Abstract

Cycle length (CL) increases as ventricular fibrillation (VF) progresses. The purpose of this study was to test the hypotheses that increased CL is due to increased diastolic interval (DI), not increased action potential duration (APD), and that the DI increase is not solely due to increased postrepolarization refractoriness. In 10 swine, VF was recorded for 20 minutes using a floating microelectrode through a hole in a 504-electrode epicardial plaque. Mean APD, DI, action potential amplitude (APA), maximum change in voltage during the AP upstroke (V(max)), and CL were calculated from the floating microelectrode recordings each minute of VF. The refractory period was estimated from the minimum DI (DI(min)). In two animals, rapid pacing was performed to gauge refractoriness. As VF progressed, CL, DI, and DI(min) increased (P <.05), whereas APD, V(max), and APA decreased (P <.05). At 20 minutes, DI(min) was not different from mean DI at VF onset. Pacing captured, but 53% of paced wavefronts blocked within the plaque. Increasing CL in VF is due to increased DI and not APD, which shortens.
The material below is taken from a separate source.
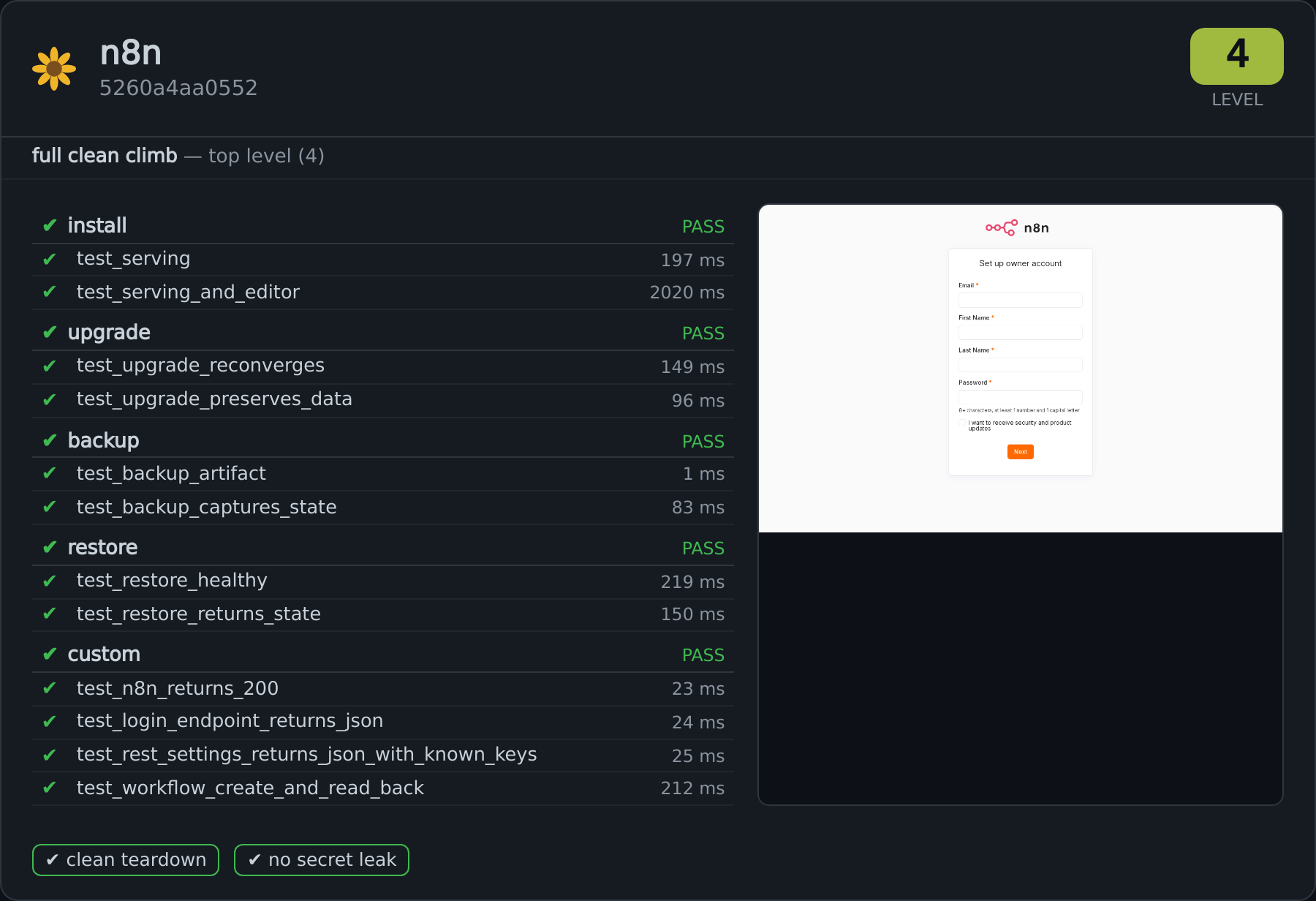Click the checkmark beside custom group
1316x901 pixels.
pos(50,654)

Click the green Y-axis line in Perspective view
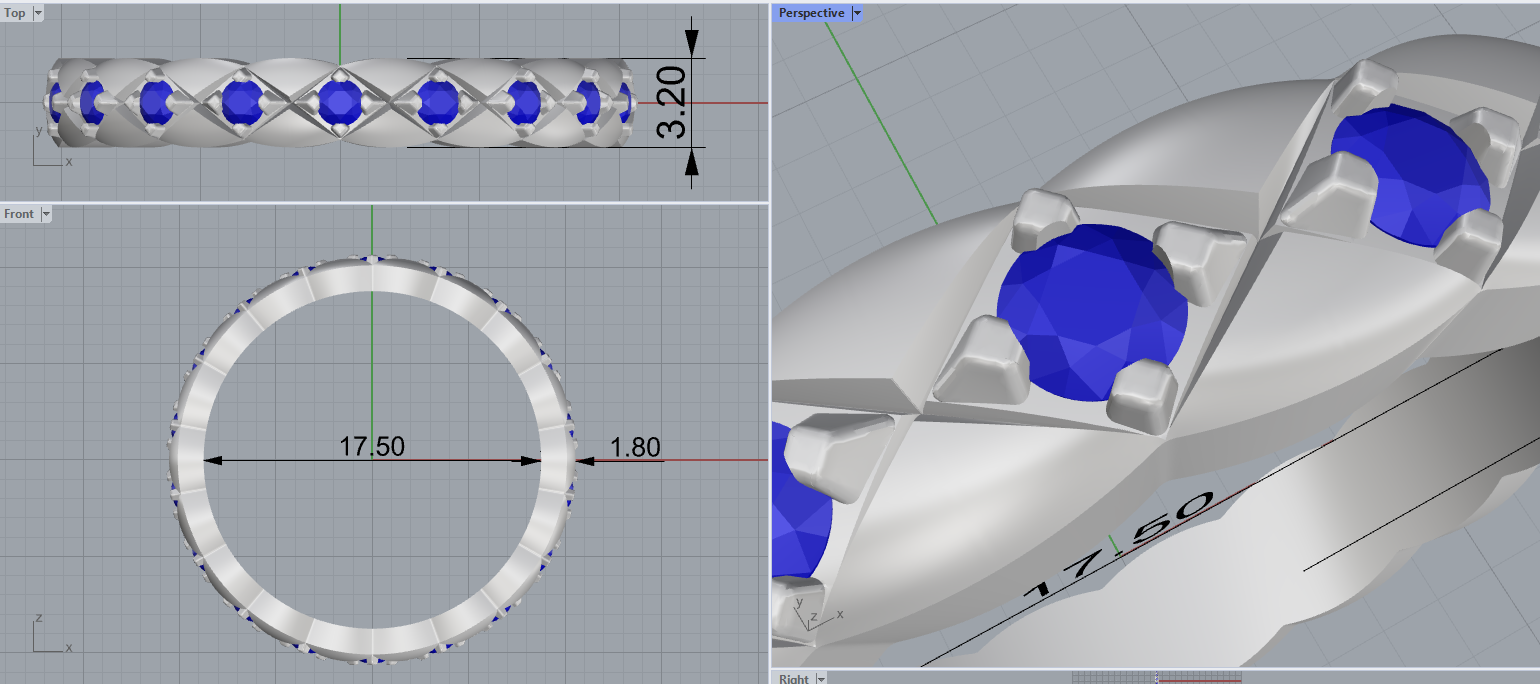880,120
The increase in DI(min) over time is much less than the increase in mean DI, indicating that the myocardium is excitable during much of the DI. This finding, along with the ability to pace at a CL shorter than the native VF CL and the poor paced wavefront propagation, suggests that the increase in DI is due not only to increased postrepolarization refractoriness but also to poor wavefront propagation because of decreased APA and V(max) secondary to global ischemia caused by VF.